((
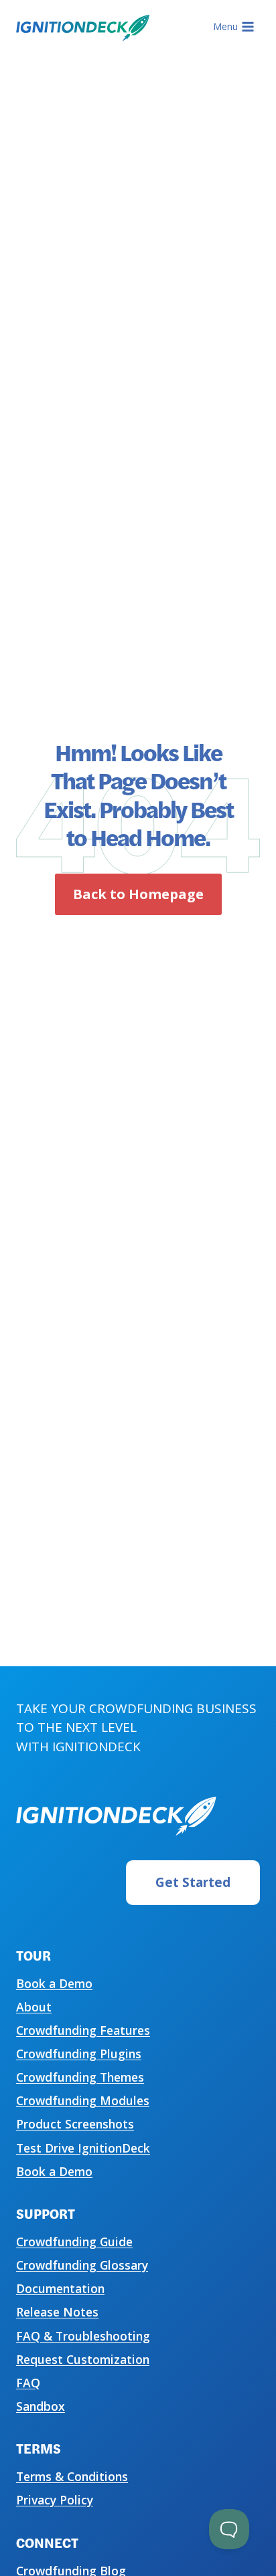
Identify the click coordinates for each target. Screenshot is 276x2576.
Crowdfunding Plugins (78, 2054)
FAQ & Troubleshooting (83, 2336)
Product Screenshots (75, 2124)
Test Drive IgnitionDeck (83, 2148)
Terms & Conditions (72, 2476)
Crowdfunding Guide (74, 2242)
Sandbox (40, 2406)
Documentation (60, 2288)
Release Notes (57, 2312)
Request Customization (82, 2359)
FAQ (28, 2383)
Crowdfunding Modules (82, 2100)
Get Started (192, 1882)
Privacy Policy (54, 2500)
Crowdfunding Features (83, 2030)
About (34, 2007)
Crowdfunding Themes (80, 2077)
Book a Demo (54, 1983)
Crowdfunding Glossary (82, 2265)
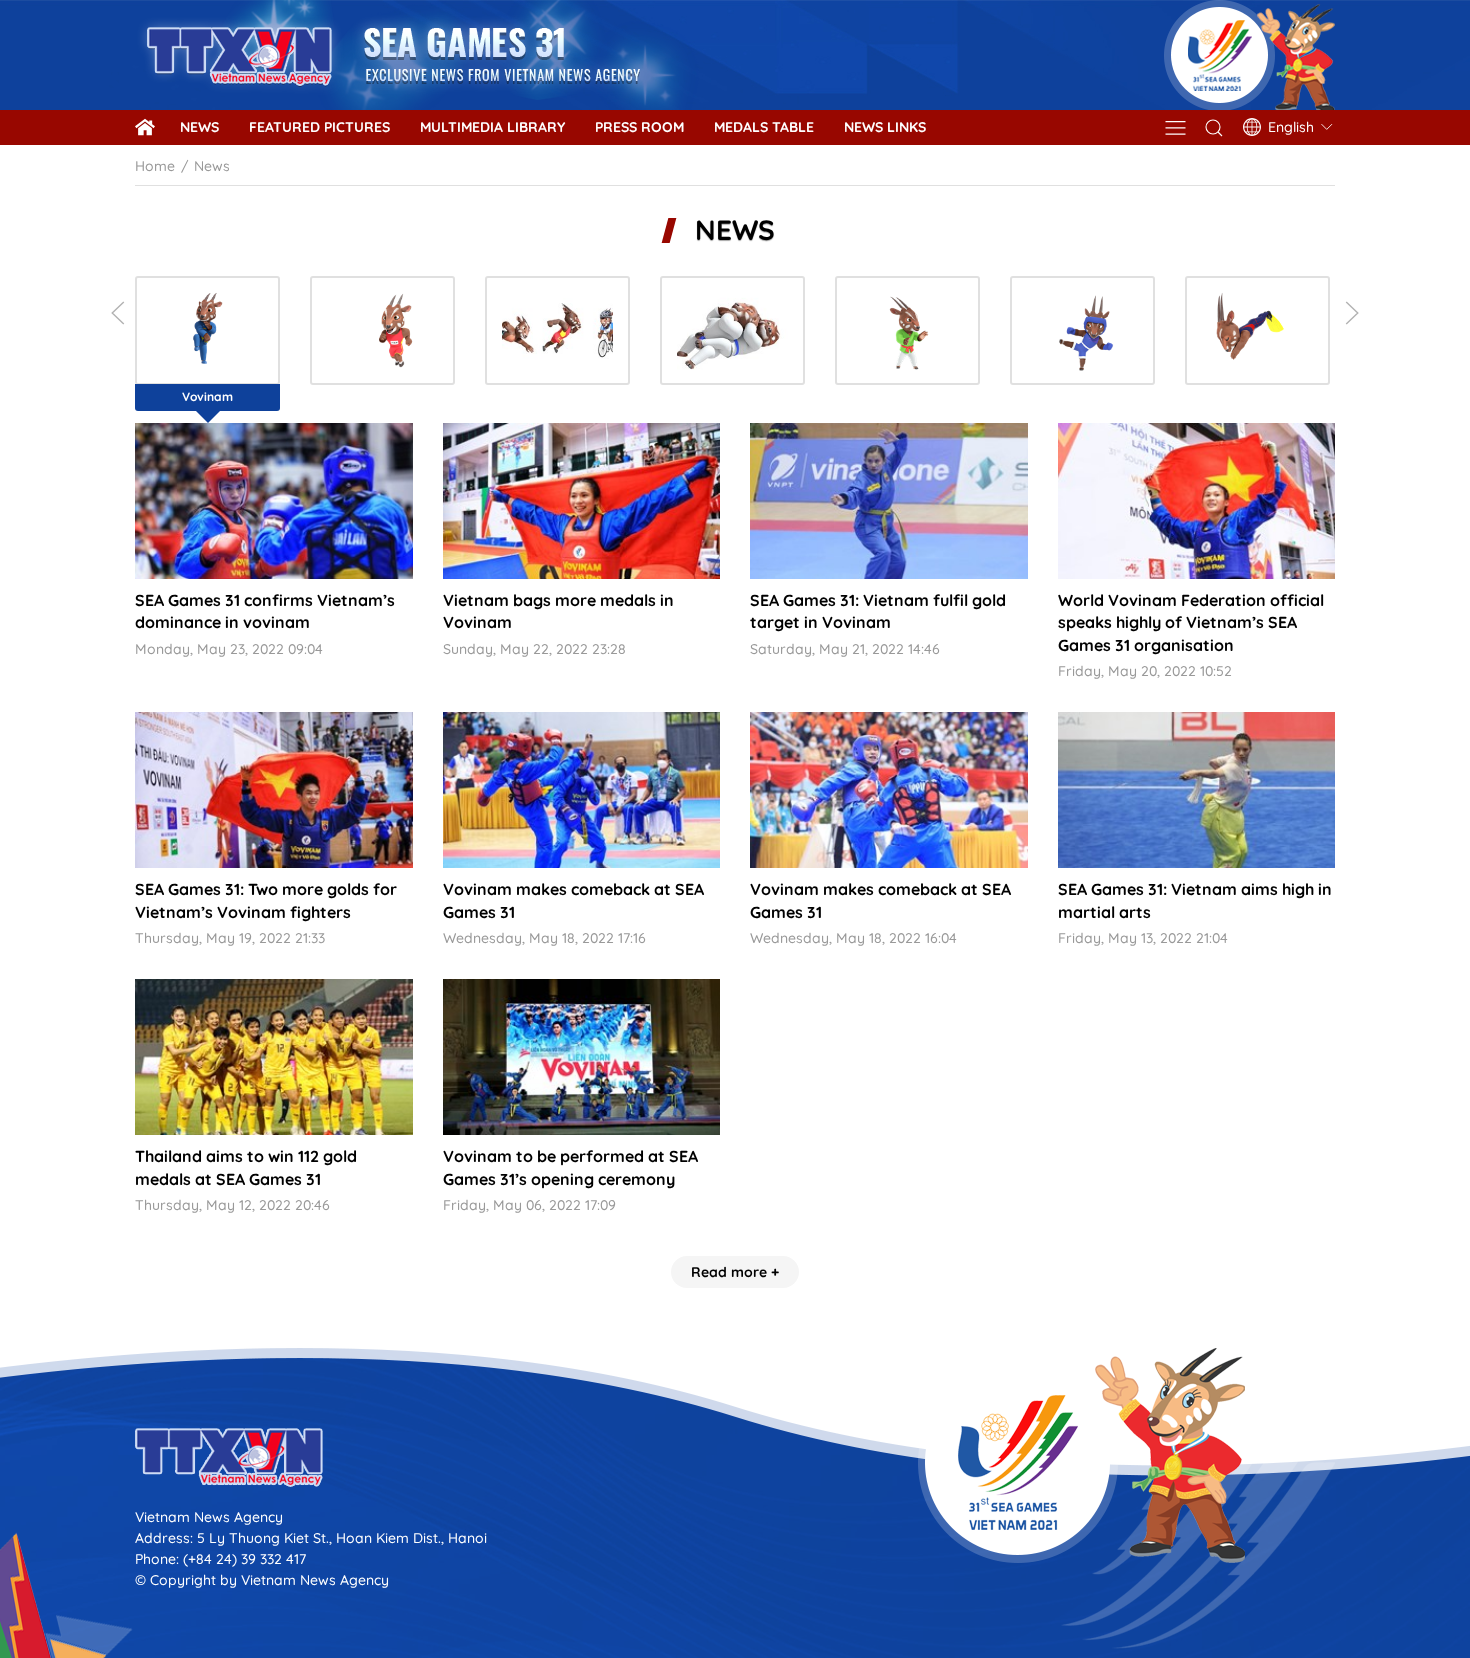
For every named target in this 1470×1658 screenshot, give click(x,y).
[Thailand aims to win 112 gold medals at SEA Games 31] (274, 1057)
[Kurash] (907, 330)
))
## TASK REQUIREMENTS
Omit the pictures, then quote the rest of the material above exactly.

## WRITTEN RESPONSE
Identify the click coordinates for each target. Screenshot is 276x2576.
Crowdfunding Plugins (78, 2054)
FAQ & Troubleshooting (83, 2336)
Product Screenshots (75, 2124)
Test Drive IgnitionDeck (83, 2148)
Terms & Conditions (72, 2476)
Crowdfunding Guide (74, 2242)
Sandbox (40, 2406)
Documentation (60, 2288)
Release Notes (57, 2312)
Request Customization (82, 2359)
FAQ (28, 2383)
Crowdfunding Modules (82, 2100)
Get Started (192, 1882)
Privacy Policy (54, 2500)
Crowdfunding Features (83, 2030)
About (34, 2007)
Crowdfunding Themes (80, 2077)
Book a Demo (54, 1983)
Crowdfunding Glossary (82, 2265)
For every named target in this 1470×1658 screenshot, give click(x,y).
[Thailand aims to win 112 gold medals at SEA Games 31] (274, 1057)
[Kurash] (907, 330)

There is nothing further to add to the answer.